薄く目を開けると、あわててこちらの方へ走ってくる。
若い男がベトをなぎ倒し、私はどうにか解放された。
「ゲホッ……うぅ……か、は……」
「ブラームスさん!? 大丈夫か!?」
「貴様何故邪魔をする!」
「邪魔とかいう話じゃないでしょう! 人殺し!!」
「ま、待って、彼は……っく……」
大きく息を吸い、酸素を入れるとどうにか落ち着いた。
男がベトをバックヤードに押し込もうとする前に、どうにか止めることが出来た。
……が、当の本人は不満そうな顔をしている。
「……もう少しの苦しみで、答えが出るはずだったと言うのに」
「えっ……」
「私はこの一ヶ月、何故生きるかを考え続けた。しかし! いくら小娘の手伝いをしようと、いくら外の景色を見ようと、この答えを見つけることは出来なかった。

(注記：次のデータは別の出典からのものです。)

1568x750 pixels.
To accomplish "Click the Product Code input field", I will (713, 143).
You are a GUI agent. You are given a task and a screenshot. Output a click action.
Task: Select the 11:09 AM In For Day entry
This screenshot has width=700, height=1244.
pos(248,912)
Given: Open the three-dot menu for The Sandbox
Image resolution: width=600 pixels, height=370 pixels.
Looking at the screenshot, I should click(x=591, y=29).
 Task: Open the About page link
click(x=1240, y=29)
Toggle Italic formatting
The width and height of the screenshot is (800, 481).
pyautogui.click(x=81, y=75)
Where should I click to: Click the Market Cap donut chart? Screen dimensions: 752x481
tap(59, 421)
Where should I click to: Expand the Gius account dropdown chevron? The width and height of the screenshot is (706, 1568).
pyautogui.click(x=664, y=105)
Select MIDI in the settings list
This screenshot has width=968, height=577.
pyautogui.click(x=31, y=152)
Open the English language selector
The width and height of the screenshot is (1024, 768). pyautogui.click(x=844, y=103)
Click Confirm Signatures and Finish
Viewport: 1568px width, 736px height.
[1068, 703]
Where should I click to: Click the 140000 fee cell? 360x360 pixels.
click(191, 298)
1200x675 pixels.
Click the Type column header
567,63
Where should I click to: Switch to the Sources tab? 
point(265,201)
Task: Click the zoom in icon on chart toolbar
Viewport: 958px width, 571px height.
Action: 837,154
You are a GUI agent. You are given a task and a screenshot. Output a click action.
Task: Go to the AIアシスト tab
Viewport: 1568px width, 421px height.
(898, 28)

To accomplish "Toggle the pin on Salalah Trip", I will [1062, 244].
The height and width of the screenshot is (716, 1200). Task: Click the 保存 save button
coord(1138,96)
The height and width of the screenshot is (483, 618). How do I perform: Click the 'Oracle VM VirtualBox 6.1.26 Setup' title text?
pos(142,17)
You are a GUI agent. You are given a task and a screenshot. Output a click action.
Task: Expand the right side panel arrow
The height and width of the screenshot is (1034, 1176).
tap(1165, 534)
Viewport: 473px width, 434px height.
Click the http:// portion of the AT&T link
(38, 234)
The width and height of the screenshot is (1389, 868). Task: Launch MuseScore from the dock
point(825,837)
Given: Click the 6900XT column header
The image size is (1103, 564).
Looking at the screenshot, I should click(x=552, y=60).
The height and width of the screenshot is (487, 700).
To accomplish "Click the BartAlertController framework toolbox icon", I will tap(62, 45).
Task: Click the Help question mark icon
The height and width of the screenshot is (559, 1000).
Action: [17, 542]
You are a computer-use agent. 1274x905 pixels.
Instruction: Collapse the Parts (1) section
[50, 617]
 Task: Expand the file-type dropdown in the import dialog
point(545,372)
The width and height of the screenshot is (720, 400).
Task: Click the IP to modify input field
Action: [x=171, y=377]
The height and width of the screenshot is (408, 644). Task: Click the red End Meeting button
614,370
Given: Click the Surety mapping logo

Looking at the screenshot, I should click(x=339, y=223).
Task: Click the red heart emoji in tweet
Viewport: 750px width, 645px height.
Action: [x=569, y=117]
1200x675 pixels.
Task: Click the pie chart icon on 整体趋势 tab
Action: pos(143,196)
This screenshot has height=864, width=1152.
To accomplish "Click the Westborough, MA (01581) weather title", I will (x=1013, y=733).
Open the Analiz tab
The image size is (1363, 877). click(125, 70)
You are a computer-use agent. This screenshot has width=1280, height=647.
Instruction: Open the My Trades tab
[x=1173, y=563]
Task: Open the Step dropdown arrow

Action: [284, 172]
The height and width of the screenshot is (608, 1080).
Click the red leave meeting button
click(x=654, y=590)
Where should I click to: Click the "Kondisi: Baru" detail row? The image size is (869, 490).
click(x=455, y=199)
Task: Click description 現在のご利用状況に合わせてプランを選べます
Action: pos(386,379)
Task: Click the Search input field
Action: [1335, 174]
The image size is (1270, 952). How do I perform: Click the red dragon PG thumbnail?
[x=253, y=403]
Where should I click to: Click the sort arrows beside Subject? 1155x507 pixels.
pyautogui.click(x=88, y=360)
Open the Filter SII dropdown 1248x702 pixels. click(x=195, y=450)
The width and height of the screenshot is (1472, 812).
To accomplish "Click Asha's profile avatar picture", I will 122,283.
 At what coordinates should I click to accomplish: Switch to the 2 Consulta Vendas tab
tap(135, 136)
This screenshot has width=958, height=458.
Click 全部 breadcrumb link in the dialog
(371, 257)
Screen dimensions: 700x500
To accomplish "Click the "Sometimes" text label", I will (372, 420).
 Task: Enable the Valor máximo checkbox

……んぁあああ! 何故だ!! 何故私は生きている!!」
だからといって殺人未遂はいろいろ危ないでしょう、と突っ込む前に、ベトは壁に頭を打ち付けた。
あわてて止めると、また私の方をじっと見つめてくる。
「……ブラームス。貴様は何故生きる」
「……それは……」
答えに詰まった、その時。
「だーーから黙って金出せっつってんだよ!! さもなきゃぶっ殺すぞ!!」
……物騒な言葉が、店内に響いた。